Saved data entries
◇ ◇ ◇ ◇

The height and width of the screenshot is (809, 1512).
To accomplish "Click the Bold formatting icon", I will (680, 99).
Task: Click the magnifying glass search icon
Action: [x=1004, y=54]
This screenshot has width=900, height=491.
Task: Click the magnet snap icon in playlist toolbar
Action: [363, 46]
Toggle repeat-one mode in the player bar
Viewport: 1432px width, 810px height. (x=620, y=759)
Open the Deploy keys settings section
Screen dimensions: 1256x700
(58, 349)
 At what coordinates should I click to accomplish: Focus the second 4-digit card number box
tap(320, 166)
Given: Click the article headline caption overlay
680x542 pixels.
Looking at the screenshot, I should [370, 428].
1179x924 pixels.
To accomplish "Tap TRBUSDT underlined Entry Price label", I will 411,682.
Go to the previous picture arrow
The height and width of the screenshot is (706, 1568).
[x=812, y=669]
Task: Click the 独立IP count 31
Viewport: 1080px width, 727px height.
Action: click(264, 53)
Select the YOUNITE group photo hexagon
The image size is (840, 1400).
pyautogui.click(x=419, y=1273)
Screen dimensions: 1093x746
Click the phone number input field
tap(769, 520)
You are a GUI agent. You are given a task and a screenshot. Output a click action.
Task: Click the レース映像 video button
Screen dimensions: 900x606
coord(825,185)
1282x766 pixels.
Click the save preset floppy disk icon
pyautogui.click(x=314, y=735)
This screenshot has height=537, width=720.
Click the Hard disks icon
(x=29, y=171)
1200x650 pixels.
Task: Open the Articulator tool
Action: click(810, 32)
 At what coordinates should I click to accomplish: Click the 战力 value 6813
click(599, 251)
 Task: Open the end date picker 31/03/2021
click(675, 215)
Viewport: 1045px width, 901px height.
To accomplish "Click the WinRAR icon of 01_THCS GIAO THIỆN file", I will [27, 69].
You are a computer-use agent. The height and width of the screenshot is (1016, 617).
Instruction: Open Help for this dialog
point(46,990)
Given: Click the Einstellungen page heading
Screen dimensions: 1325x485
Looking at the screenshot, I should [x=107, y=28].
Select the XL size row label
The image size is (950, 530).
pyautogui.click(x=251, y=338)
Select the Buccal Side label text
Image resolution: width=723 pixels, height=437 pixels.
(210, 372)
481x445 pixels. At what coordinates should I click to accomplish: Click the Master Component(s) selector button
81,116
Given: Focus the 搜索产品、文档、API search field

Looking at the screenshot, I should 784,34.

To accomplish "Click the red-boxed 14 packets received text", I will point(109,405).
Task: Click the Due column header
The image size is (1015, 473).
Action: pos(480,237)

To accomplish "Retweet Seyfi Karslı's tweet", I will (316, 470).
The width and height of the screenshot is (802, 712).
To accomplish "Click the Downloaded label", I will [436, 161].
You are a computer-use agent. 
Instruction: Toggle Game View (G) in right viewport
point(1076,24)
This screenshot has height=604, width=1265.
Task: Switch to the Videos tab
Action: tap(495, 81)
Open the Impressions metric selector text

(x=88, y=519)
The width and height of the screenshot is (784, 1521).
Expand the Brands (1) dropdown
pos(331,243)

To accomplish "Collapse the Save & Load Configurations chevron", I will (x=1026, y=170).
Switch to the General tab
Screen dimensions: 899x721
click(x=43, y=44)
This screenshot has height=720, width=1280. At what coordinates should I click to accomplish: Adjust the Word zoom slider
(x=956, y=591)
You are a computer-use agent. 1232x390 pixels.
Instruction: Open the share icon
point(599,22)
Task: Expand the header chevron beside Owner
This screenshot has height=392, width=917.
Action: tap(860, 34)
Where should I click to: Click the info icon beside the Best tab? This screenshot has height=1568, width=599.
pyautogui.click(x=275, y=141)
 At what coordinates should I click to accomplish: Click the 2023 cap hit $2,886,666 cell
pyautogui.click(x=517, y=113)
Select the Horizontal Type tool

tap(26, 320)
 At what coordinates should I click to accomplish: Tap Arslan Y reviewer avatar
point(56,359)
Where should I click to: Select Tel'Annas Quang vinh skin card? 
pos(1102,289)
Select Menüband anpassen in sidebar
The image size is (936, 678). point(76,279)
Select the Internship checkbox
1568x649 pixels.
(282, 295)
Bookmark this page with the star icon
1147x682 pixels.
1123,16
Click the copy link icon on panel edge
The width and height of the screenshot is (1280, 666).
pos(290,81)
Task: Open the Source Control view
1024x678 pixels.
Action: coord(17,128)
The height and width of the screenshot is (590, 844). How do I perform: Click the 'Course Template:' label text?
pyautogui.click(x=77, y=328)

◇ ◇ ◇ ◇

* [EXERCISE DIRECTIONS] Using the records above, select and copy every line that has the word "page".

* [TASK ANSWER]
Given: Click the Einstellungen page heading
Bookmark this page with the star icon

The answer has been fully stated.